There are two obvious mistakes that can seriously ruin your life. This is unreasonable gullibility and even more unreasoning distrust. On the path of life, you may meet dangerous scoundrels; moreover, especially dangerous bastards can initially make the most favorable impression - there is even such a term, "psychopathic charm"
In addition to people who are directly dangerous, there are also character defects that are not physically threatening - but very upsetting, such as laziness, licentiousness or irresponsibility.
It is important to exercise caution and discretion when entering into professional, friendly or, even more so, personal relationships with people. Carelessness can bring you a lot of grief.
But the belief that everyone (or most) of those around you are bad and dangerous people will bring you even more trouble. In reality, most men are by no means rapists, just like most women are not greedy manipulators or slanderers at all. With most people, you can build business, friendships and personal relationships, proceeding from the fact that they are ordinary people with their own shortcomings, and not poisonous bastards, and with good will, you can get along with them.

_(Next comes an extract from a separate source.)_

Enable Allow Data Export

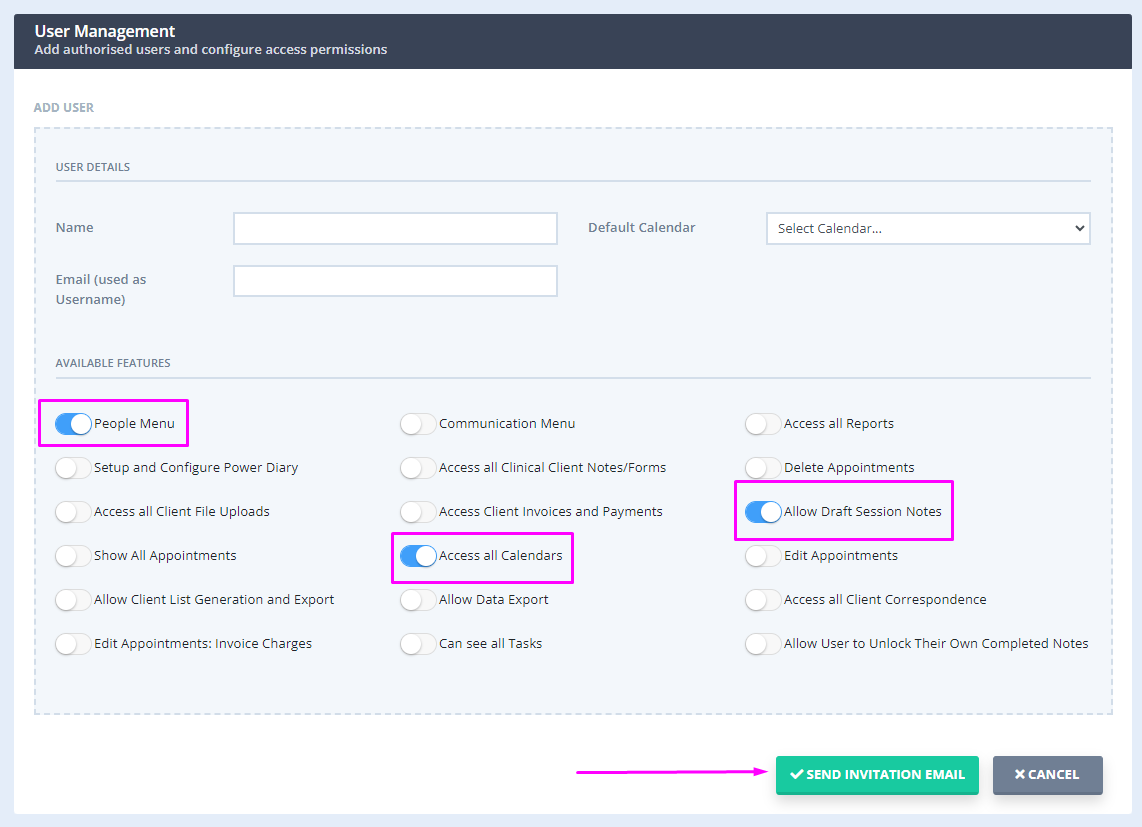pos(417,599)
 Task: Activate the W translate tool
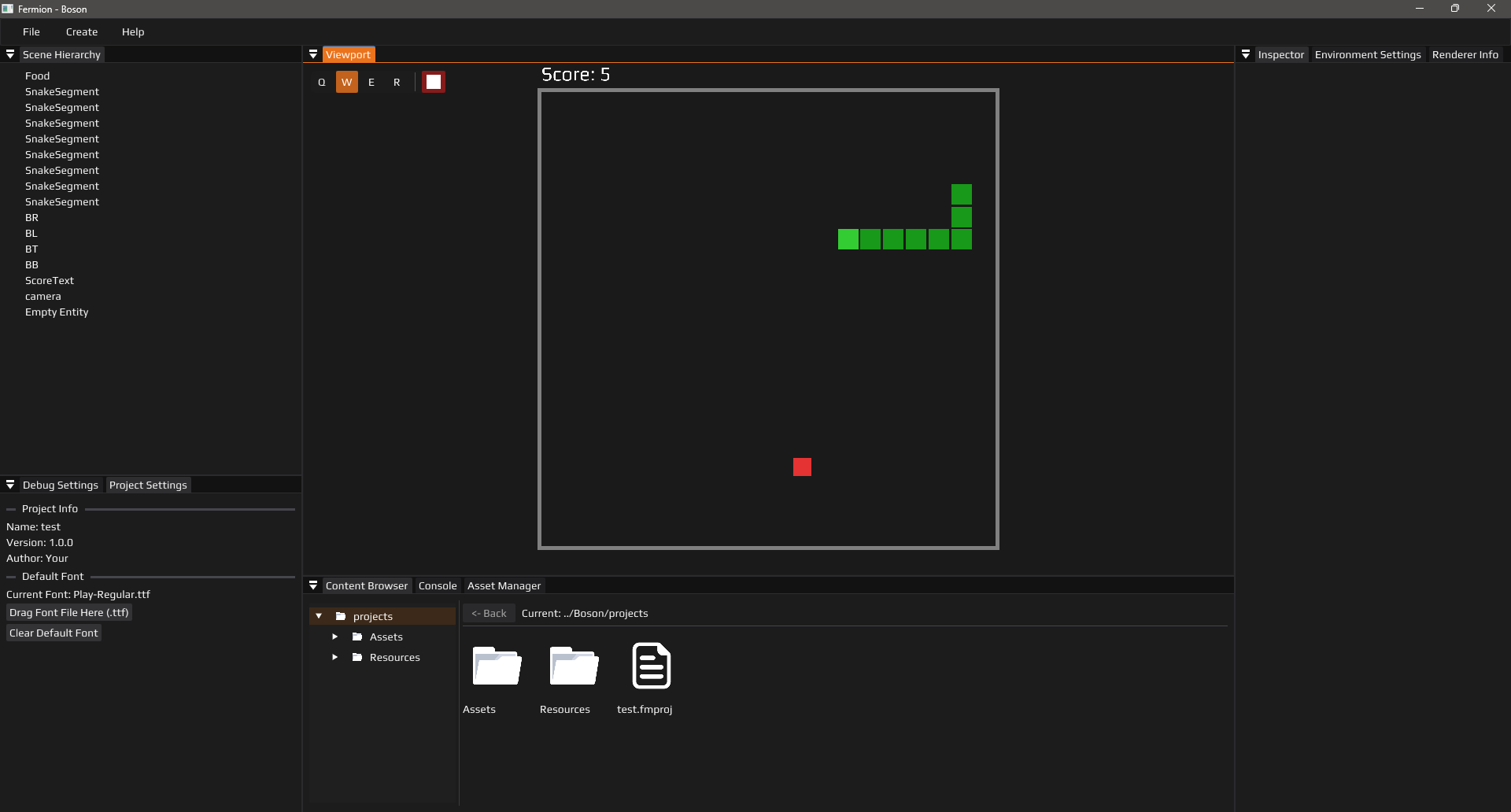346,82
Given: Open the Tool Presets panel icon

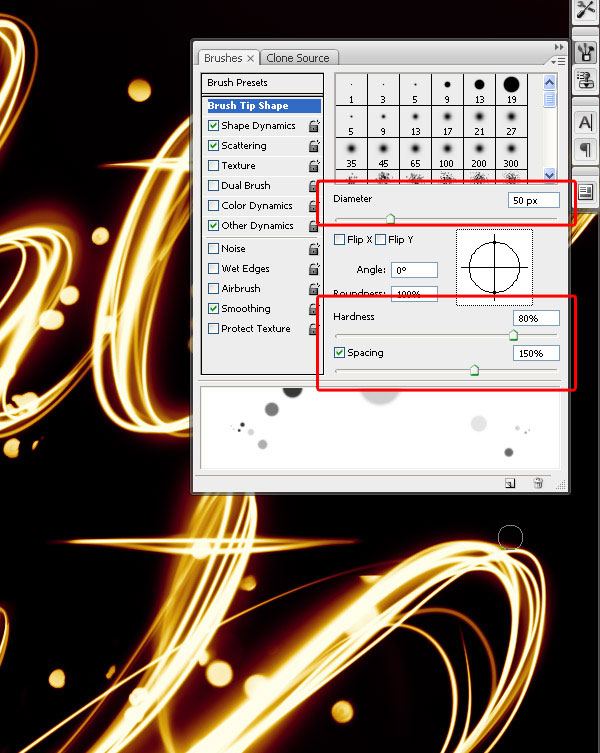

A man convinced that "women only need one thing - money" will have a predictably miserable personal life, especially if he is modest with money. Moreover, it will not be the "women" as such that are to blame for this - but his, as they say now, a toxic view of relations between people. Moreover, such views will have the power of a self-fulfilling prophecy - it is impossible to build relationships of closeness and trust with other people if you do not believe in the possibility of such relationships from the very beginning. It is all the more impossible to build such relationships with people if you hate and despise them.
A woman convinced that all men are dangerous scoundrels who are only looking for how to abuse and exploit her will have predictable - precisely because of this perception - relationship problems. The belief that all men are scoundrels and rapists will prevent her from building relationships with men who are not rapists at all, and the likelihood of falling into unhealthy relationships for her will greatly increase.
Belief in the possibility of closeness, trust, fidelity, mutual devotion and care - in short, family happiness - is certainly not a sufficient condition for this happiness to be found. But it is a necessary condition. Believing love, dedication and loyalty as a cover for exploitation, you will definitely not gain marital happiness.
Toxic feminism is a reaction to painful experiences with unworthy men - and inevitably reproduces this experience, creating a downward spiral - as, indeed, in the case of a man who is convinced of female deceit from the very beginning, and who is doomed to accumulate experiences that will only assert him in that opinion.
In reality, all people - men and women - are sinful, and some of them are even dangerous psychopaths. But this does not mean that there cannot be love, and fidelity, and devotion between a man and a woman in the world - you just need to believe in it and create it. It is not an easy feat, but worth it.